I got home one evening, ready to unwind with a simple bowl of egusi soup. But my wife had other naughty plans. “We need a living wage inside this soup pot,” she announced, eyes gleaming with mischief.
What the heck is “living wage” inside a soup pot? I ran to the church hymnary, dictionary, encyclopedia and all the cookery books in the decrepit Uyo library. No luck.
The next morning, when I was eating ogbono soup with God, for breakfast, one cocky angel gave me with a ‘bombastic side eye.’ As I went to the wash hand basin, he followed me.
“Oga, do and go back to your house, joor. Don't come and finish our “living wage” soup here o. No be only you dey. Pastor Enoch Adeboye is coming to eat eba and gbegiri soup, soon.”
I was shocked. I had really enjoyed that food with God, but I didn't know they put an ingredient called “living wage” inside. Their eba looked like it’s made from white ijebu garri, though! When I asked what a “living wage soup” was, the angel mockingly told me that it wasn't like my yeye regular pepper soup or ewedu.
“Forget your simple editan soup with crayfish and perewinkle, too. Living wage soup is any soup cooked with an ingredient called ‘living wage.’ In other words, any food cooked with ‘living wage’ becomes ‘living wage food’.” I can't say I understood everything he said, but I wasn’t ready to argue, either.
I asked my wife later what her idea of “living wage food” was.“First off,” she said, stirring the pot with the furry of a canoeman. “We are talking about soup cooked with N500,000. To do that, the ingredients must scream ‘luxury.’ We don't want Tinubu’s proposed N45,000 “austerity soup’.” Before I could protest, madam drew a wish list longer than Etinan traditional marriage requirements.
“Isn’t half a million naira a bit much for a simple pot of soup?”
“A living wage means a living soup,” she said. “This family deserves a living soup - cooked with a living wage. We’re elevating this pot to new heights!”

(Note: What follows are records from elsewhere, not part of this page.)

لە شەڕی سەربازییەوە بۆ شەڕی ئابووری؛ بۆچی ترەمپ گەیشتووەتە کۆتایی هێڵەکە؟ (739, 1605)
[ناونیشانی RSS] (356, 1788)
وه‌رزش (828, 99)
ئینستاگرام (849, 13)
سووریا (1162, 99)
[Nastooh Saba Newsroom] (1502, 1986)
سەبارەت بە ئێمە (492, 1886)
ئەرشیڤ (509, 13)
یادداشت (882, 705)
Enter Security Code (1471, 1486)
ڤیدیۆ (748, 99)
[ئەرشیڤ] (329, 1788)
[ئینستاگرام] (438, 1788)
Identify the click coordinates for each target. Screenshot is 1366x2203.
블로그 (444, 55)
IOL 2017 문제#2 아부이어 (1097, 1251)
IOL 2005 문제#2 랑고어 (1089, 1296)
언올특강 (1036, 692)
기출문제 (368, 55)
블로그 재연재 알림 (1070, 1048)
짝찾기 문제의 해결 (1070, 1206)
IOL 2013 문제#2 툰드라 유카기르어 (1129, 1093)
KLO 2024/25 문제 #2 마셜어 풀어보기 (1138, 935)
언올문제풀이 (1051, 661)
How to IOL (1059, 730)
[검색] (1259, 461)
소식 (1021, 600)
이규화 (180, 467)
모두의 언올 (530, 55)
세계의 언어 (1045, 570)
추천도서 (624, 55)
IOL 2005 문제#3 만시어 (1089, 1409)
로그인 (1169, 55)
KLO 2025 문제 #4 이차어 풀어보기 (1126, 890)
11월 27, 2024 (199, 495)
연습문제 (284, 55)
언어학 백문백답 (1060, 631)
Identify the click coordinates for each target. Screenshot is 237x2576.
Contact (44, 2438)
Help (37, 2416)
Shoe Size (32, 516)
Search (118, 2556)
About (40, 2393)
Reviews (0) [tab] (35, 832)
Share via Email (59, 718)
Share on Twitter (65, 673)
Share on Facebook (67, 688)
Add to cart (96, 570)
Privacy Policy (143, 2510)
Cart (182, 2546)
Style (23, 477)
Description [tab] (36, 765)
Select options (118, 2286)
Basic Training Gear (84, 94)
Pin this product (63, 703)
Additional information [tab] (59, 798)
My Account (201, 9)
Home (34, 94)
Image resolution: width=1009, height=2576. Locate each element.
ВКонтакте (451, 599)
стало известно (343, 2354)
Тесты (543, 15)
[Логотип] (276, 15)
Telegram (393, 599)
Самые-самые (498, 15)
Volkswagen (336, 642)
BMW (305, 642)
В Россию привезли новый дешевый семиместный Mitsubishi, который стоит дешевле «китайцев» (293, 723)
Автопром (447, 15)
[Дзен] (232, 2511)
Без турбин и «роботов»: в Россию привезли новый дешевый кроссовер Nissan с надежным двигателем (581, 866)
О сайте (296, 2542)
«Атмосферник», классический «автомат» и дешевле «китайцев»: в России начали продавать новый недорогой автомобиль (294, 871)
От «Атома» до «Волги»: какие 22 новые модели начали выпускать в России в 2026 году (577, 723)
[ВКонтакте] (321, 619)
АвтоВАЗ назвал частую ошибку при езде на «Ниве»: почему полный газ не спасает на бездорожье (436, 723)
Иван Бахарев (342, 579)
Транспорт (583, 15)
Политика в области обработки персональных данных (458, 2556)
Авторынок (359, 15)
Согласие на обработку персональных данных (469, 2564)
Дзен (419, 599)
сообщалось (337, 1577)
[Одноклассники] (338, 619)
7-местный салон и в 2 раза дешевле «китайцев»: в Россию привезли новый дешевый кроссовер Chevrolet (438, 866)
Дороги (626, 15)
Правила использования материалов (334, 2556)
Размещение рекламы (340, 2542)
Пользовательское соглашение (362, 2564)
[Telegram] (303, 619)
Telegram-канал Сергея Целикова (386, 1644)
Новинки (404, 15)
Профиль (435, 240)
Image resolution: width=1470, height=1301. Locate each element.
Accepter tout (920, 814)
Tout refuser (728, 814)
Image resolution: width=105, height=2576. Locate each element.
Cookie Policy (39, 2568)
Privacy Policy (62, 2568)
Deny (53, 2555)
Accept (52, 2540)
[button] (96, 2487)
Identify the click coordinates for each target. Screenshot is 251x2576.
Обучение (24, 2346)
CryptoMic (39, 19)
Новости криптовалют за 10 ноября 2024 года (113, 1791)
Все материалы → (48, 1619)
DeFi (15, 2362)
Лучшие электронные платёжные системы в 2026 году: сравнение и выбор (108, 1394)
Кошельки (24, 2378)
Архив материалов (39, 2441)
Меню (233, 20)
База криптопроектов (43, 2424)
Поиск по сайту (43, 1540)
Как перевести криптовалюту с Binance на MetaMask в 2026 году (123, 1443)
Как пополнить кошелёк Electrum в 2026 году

Next thing I knew, out went the regular vegetables, in came a parade of exotic produce: heirloom tomatoes, baby carrots, and truffle oil. Yes, truffle oil. For soup!
“How on earth can we sustain this?” I asked, eyeing the ingredients that looked like they were meant for a Chinese restaurant. She smiled, shaking her head. “A living wage inside this soup pot means we don’t just eat to survive—we eat to thrive.”
By the time she was done, the soup pot was a masterpiece of flavour and aroma. It was no longer just a meal; it was an experience.
I took a cautious sip and, I swear, —it was spectacular. The living wage inside that soup pot had indeed transformed a simple dish into something extraordinary.
But I still wasn't okay with the bill. How can I ever cope in this Tinubu economy? Not realistic, at all. She wasn't even paying attention. We were still arguing over it, when I woke!